今日は一日球技大会。しかし昨日の雨でグランドが使えず、体育館でのバスケだけが行なわれるため、大半の生徒はすることもなくぼんやりと気を過ごす怠惰な一日となった。うちのクラスは男女とも一回戦で早々に敗れ、しかしお陰で応援に行くこともなく成績処理に没頭できた。何とか通知表印刷まで済ませ、明日の仕事がぐっと楽になる。

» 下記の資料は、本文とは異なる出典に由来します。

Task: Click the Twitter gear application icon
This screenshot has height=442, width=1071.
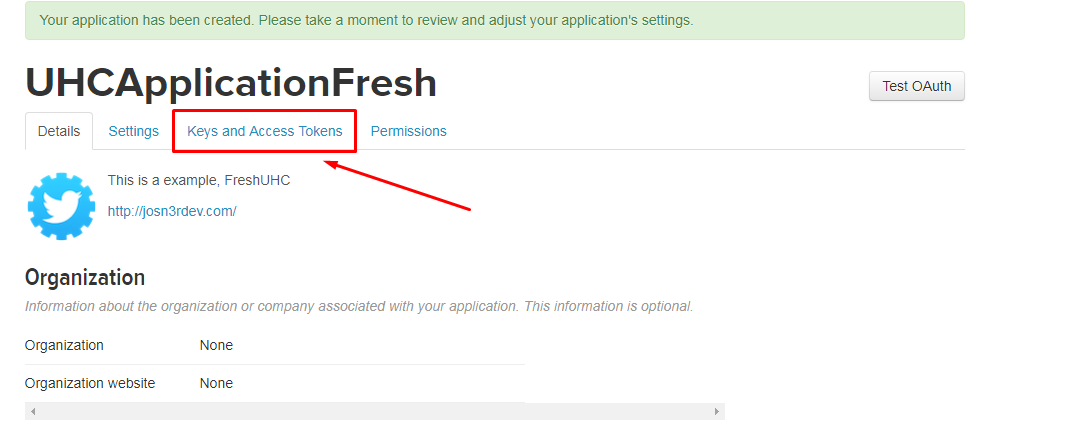Action: (x=61, y=206)
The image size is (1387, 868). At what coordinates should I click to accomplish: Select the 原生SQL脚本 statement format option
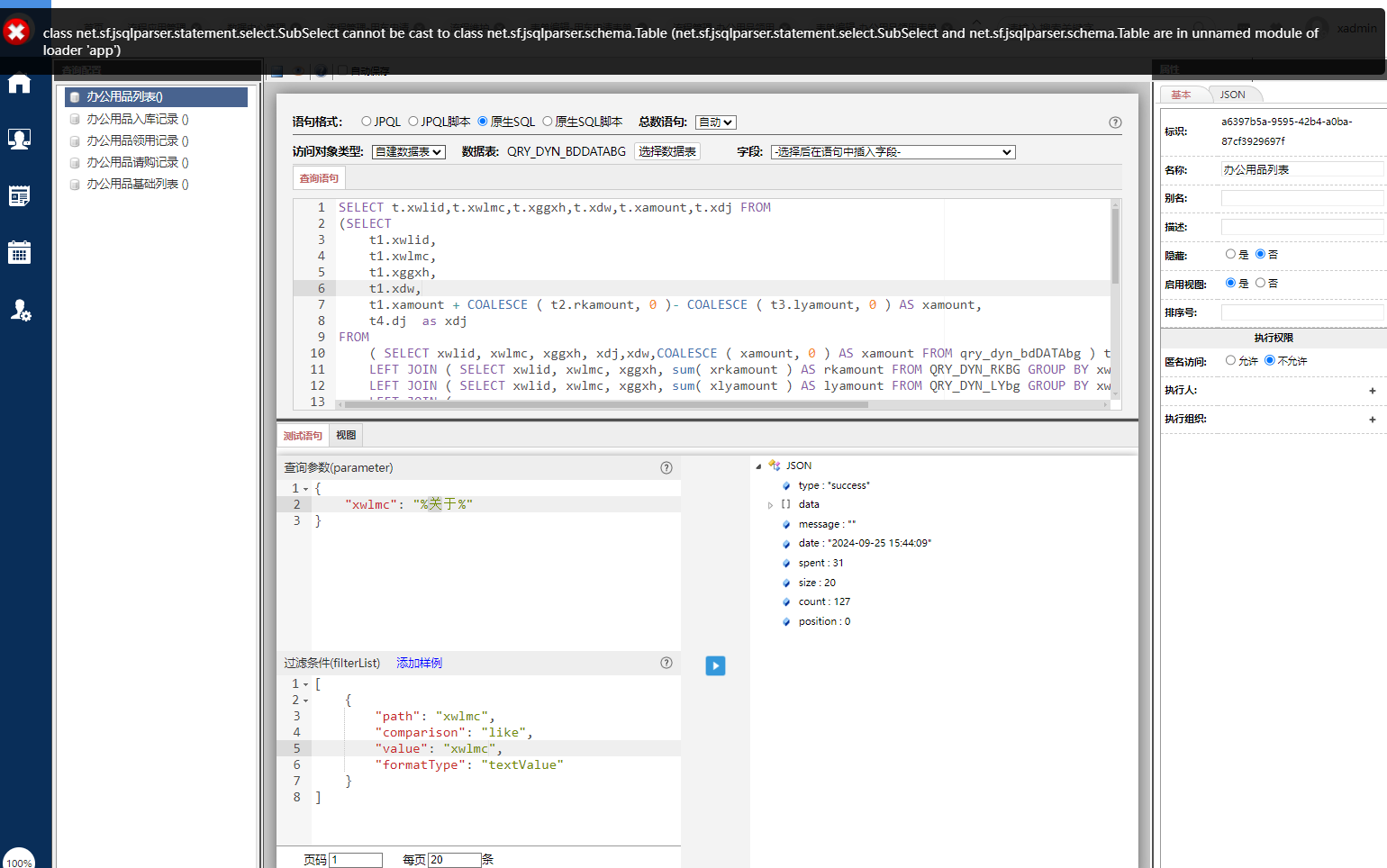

定時に帰ると、どうやらA子の機嫌は直った様子。と言うか、お互い腹を立て通しでいたら生活が成り立たない。夕食はタラコと茹でスナックエンドウ、焼きジャケの残りという貧相なものだが、しかもメニューを言われて準備したのは俺だが、揃って笑顔で食べる夕食は替え難い尊さだ。唯が眠たくなってぐずり食べになったのが残念。和子は吐き出しがずいぶんなくなって食べさせやすくなったが、言葉ではっきり拒否を示すことも多くなった。